Crewed interplanetary spacecraft concept

The Deep Space Transport (DST), also called Mars Transit Vehicle, is a crewed interplanetary spacecraft concept by NASA to support science exploration missions to Mars of up to 1,000 days. It would be composed of two elements: an Orion capsule and a propelled habitation module. As of late 2019, the DST is still a concept to be studied, and NASA has not officially proposed the project in an annual U.S. federal government budget cycle.
The DST vehicle would have departed and returned from the cancelled Lunar Gateway to be serviced and reused for a new Mars mission.

== Architecture overview ==

Both the Gateway and the DST would be fitted with the International Docking System Standard. The DST spacecraft would comprise two elements: an Orion capsule and a habitation module that would be propelled by both electric propulsion and chemical propulsion, and carry a crew of four in a medium-sized habitat. The fully assembled spacecraft with the Orion capsule mated would have a mass of about 100 metric tons. NASA reports that the life support module is planned to be manufactured using molds and structures developed for the SLS fuel tank; it would be 8.4 m in diameter and 11.7 m in length.

The habitat portion of the DST spacecraft may also be equipped with a laboratory with research instrumentation for physical sciences, electron microscopy, chemical analyses, freezers, medical research, small live animal quarters, plant growth chambers, and 3D printing. External payloads might include cameras, telescopes, detectors, and a robotic arm.

Its initial target for exploration is Mars (flyby or orbit), and other suggested destinations are Venus (flyby or orbit), and a sample return from a large asteroid. If the DST spacecraft were to orbit Mars, it would enable opportunities for real-time remote operation of equipment on the Martian surface, such as a human-assisted Mars sample return.

> [TASK TO COMPLETE]: Please copy out the passage of the Deep Space Transport excerpt that runs from "The DST vehicle" up to and including "m in length.".

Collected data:
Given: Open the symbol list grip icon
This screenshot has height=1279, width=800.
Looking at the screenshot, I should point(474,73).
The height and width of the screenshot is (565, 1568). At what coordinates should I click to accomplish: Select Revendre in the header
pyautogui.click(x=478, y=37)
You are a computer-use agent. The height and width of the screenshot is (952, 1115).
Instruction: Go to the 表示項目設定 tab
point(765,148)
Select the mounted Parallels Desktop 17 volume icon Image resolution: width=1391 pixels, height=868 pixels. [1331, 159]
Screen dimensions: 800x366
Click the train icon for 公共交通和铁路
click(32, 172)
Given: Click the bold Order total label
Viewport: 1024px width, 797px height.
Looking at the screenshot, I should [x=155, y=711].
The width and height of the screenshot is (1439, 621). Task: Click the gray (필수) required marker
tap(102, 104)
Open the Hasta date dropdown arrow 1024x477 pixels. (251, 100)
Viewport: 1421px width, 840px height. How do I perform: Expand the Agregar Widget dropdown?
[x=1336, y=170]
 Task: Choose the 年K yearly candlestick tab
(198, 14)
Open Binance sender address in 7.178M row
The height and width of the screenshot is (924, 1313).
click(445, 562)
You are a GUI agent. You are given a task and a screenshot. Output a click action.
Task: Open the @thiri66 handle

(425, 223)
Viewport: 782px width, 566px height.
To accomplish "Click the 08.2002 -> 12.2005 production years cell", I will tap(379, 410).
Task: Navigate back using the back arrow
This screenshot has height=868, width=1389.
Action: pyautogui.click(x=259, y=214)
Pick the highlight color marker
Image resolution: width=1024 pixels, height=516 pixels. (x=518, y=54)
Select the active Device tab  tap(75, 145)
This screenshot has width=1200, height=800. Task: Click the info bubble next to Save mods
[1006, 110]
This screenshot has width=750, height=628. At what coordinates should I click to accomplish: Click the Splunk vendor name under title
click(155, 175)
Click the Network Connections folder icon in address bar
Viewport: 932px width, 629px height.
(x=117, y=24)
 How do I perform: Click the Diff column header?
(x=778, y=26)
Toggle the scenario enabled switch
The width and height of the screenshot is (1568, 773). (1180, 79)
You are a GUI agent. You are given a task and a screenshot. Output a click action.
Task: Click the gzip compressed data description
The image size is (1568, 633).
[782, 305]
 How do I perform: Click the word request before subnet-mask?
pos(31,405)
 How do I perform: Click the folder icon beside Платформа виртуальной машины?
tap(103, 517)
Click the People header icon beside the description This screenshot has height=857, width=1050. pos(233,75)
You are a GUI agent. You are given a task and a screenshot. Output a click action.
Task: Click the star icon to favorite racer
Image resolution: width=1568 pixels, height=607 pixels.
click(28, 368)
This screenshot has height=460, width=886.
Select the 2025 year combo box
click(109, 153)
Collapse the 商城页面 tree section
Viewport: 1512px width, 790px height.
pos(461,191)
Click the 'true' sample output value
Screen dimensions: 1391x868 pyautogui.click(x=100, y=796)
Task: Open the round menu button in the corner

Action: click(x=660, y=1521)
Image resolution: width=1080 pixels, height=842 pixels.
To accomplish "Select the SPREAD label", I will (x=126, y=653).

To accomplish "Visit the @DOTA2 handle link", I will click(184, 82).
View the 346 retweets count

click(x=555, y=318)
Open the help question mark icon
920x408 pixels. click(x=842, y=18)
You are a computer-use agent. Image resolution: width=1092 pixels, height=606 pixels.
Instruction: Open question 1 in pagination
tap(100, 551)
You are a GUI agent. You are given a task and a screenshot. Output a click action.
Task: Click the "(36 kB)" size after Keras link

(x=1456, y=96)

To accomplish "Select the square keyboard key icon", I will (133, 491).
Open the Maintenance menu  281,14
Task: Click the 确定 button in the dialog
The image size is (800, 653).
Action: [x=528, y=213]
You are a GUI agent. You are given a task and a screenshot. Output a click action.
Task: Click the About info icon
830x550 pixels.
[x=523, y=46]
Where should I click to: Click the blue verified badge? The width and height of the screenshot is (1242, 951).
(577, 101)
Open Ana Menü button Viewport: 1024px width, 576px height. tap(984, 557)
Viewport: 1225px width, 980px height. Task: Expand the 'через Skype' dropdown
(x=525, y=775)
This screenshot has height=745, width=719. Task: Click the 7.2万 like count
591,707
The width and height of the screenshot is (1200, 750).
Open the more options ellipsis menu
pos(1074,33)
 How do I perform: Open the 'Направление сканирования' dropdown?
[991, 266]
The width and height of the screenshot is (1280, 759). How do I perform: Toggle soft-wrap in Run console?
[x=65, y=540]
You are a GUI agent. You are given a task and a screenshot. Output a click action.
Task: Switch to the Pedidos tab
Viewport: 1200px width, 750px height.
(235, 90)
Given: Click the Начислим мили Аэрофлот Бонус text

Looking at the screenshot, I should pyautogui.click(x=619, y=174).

> [FINISHED TASK]:
The DST vehicle would have departed and returned from the cancelled Lunar Gateway to be serviced and reused for a new Mars mission.

== Architecture overview ==

Both the Gateway and the DST would be fitted with the International Docking System Standard. The DST spacecraft would comprise two elements: an Orion capsule and a habitation module that would be propelled by both electric propulsion and chemical propulsion, and carry a crew of four in a medium-sized habitat. The fully assembled spacecraft with the Orion capsule mated would have a mass of about 100 metric tons. NASA reports that the life support module is planned to be manufactured using molds and structures developed for the SLS fuel tank; it would be 8.4 m in diameter and 11.7 m in length.